**Problems to solve**
(A) Condense the paragraph of the number plate transfer passage below that begins "If it is proposed under Clause 12" into a short bulleted list that keeps its main facts.
(B) Answer these questions from the number plate transfer passage below, one line each:
(i) How many transfers does each civil servant do a day?
(ii) Which clause of the Bill refers to a process of inspection?
(iii) What purpose of the Minister would a new inspectorate defeat?

**Provided passage**
----------

The fact that each civil servant is doing two transfers a day is of extreme relevance and importance. The Minister went on to tell us that pressures are put upon some civil servants and attempts are made to corrupt them by members of the public who try to get certain number plates transferred in certain ways. This was a matter which caused us considerable concern and was very relevant to the whole organisation and administration of cherished transfers. The Minister told us that in the Bill there is a reference in Clause 12 to a process of inspection, either at a place designated under the regulations, or elsewhere, to be carried out by the public authorities, and he explained how this would work. He undertook to explain more to us on Report stage and to give more of the full implications of the inspection process.

If it is proposed under Clause 12 to set up a new Government inspectorate with all the necessary appendages of Government, the career structures, designated vehicle centres and so forth, this would involve a gigantic cost, and would be a considerable development. It could involve personnel in numbers far larger than the savings in personnel which might arise from fixing the fee at a higher level. Therefore it would defeat the purpose of the Minister in guarding against waste and inefficiency. We look forward to hearing more details on this issue.

----------

**Collected material**
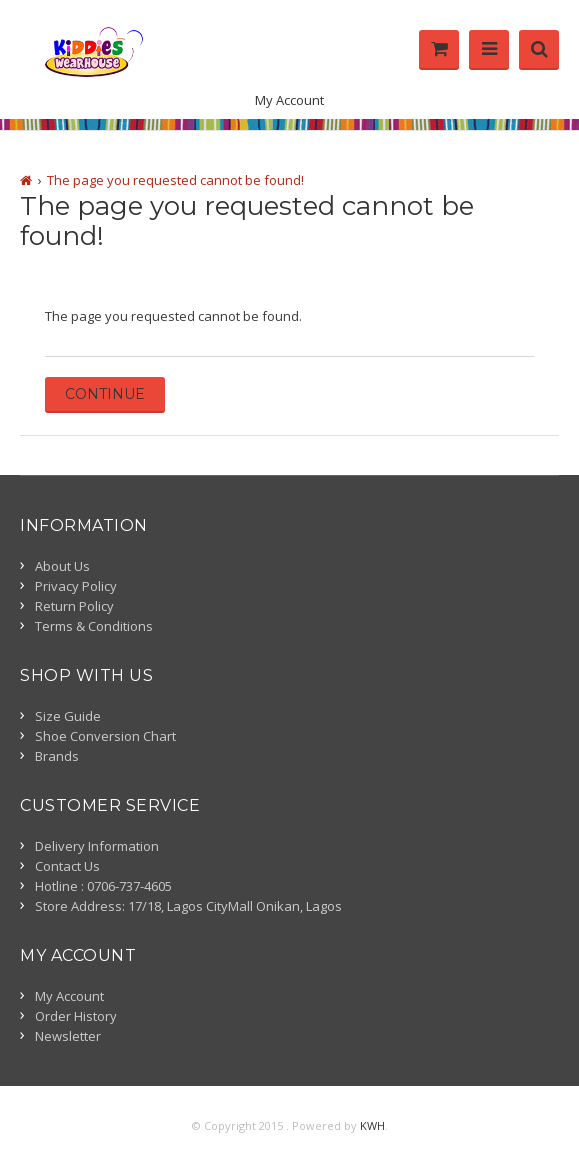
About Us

----------

**Answers for this exercise**
(A)
- A new Government inspectorate under Clause 12, with career structures, designated vehicle centres and similar features, would involve a gigantic cost and a considerable development.
- It could require far more personnel than might be saved by fixing the fee at a higher level.
- It would therefore defeat the Minister's purpose of guarding against waste and inefficiency.
- More details on this issue are awaited.

(B)
(i) Two transfers a day.
(ii) Clause 12.
(iii) His purpose in guarding against waste and inefficiency.